**TASK OBJECTIVE:** The listing below contains a span that opens with the line containing "Task: Click the Contao favorites star icon" and closes with the line containing "Viewport: 1280px width, 440px height.". Return that span exactly.

**INFORMATION PROVIDED:**
= = = =

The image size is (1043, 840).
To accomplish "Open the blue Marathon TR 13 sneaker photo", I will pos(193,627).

= = = =

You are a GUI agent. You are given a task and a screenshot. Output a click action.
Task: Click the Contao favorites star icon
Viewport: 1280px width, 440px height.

= = = =

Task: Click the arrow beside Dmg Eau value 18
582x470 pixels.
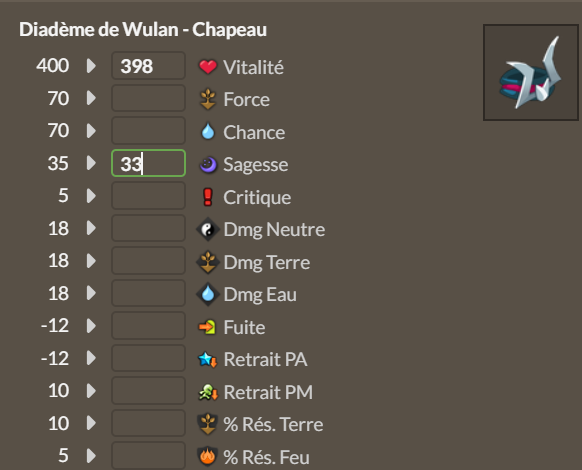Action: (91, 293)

= = = =

**SOLUTION BELOW:**
Task: Click the Contao favorites star icon
Viewport: 1280px width, 440px height.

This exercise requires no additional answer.